▶ _Excerpt to read_:
Each iteration of a source / transform / sink runs inside a span:

Span name	Emitted by	Default level
`courier.source`	`SourceCtx::send`	`INFO`
`courier.transform`	`BasicTransform`	`INFO`
`courier.sink`	`ManagedSink`	`INFO`

Spans carry the same pipeline / node_id / node_kind / envelope.source_id fields as logs. envelope.key is added only when log_keys = true.

W3C trace-context propagation¶

Courier carries trace context on Envelope.Meta.headers using the W3C traceparent and tracestate keys — no envelope schema change. The flow is:

SourceCtx::send opens a courier.source span, extracts any incoming traceparent (e.g. set by KafkaSource from message headers), and writes the resulting context back into the outgoing envelope's headers.
Each downstream BasicTransform and ManagedSink extracts the parent from meta.headers, opens its stage span as a child, and re-injects on the way out so the next hop sees a refreshed traceparent.
Built-in egress sinks copy meta.headers["traceparent"] onto the wire — ApiSink as an HTTP request header, KafkaSink as a Kafka message header — so downstream consumers see the same trace.

Sampling is parent-based with the configured sample_ratio at root. A non-sampled trace coming in stays non-sampled all the way through. The default 0.1 is conservative; raise it for low-volume pipelines or when actively debugging.

Privacy and cardinality¶

Payloads are never logged or attached to spans. A CI grep test fails the build if any tracing::*! call references env.payload outside the dedicated trace_context module.

▶ _Data listing_:
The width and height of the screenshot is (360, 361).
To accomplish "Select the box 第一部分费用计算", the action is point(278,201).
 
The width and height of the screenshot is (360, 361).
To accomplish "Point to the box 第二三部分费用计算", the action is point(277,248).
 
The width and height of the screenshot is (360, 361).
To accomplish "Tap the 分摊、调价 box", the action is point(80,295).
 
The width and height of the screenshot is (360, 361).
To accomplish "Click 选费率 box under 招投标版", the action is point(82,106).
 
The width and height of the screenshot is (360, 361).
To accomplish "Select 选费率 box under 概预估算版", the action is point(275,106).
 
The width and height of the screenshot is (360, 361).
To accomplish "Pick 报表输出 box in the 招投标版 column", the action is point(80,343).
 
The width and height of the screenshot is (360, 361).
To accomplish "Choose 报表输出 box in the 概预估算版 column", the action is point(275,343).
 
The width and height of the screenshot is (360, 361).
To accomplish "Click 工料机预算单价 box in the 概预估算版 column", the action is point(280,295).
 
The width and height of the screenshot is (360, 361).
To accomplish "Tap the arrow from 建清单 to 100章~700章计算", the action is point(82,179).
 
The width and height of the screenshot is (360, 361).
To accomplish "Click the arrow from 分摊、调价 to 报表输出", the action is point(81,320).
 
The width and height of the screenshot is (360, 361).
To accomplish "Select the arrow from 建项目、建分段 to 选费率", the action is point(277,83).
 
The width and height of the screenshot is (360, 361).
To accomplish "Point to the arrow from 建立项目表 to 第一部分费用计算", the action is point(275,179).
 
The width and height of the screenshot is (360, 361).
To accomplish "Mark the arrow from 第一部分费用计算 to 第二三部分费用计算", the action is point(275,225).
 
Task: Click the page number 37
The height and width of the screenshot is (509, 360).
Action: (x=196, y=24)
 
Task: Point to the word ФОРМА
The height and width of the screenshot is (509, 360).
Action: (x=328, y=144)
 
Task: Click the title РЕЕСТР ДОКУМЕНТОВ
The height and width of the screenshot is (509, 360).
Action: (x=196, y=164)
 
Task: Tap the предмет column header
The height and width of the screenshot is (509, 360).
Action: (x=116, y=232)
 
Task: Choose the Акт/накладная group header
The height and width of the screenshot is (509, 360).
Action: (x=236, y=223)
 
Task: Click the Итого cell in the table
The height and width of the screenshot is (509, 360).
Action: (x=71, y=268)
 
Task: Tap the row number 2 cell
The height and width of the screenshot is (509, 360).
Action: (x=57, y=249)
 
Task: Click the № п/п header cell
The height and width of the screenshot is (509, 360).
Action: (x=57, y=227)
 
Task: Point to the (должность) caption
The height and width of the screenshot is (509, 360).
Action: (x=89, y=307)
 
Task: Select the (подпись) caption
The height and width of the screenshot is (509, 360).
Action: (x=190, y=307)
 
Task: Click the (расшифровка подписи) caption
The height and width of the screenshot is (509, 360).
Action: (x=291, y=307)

▶ _What you need to do_: Copy out the full passage on Courier's tracing spans and W3C trace-context propagation, word for word and without alteration.

▶ _Result_:
Each iteration of a source / transform / sink runs inside a span:

Span name	Emitted by	Default level
`courier.source`	`SourceCtx::send`	`INFO`
`courier.transform`	`BasicTransform`	`INFO`
`courier.sink`	`ManagedSink`	`INFO`

Spans carry the same pipeline / node_id / node_kind / envelope.source_id fields as logs. envelope.key is added only when log_keys = true.

W3C trace-context propagation¶

Courier carries trace context on Envelope.Meta.headers using the W3C traceparent and tracestate keys — no envelope schema change. The flow is:

SourceCtx::send opens a courier.source span, extracts any incoming traceparent (e.g. set by KafkaSource from message headers), and writes the resulting context back into the outgoing envelope's headers.
Each downstream BasicTransform and ManagedSink extracts the parent from meta.headers, opens its stage span as a child, and re-injects on the way out so the next hop sees a refreshed traceparent.
Built-in egress sinks copy meta.headers["traceparent"] onto the wire — ApiSink as an HTTP request header, KafkaSink as a Kafka message header — so downstream consumers see the same trace.

Sampling is parent-based with the configured sample_ratio at root. A non-sampled trace coming in stays non-sampled all the way through. The default 0.1 is conservative; raise it for low-volume pipelines or when actively debugging.

Privacy and cardinality¶

Payloads are never logged or attached to spans. A CI grep test fails the build if any tracing::*! call references env.payload outside the dedicated trace_context module.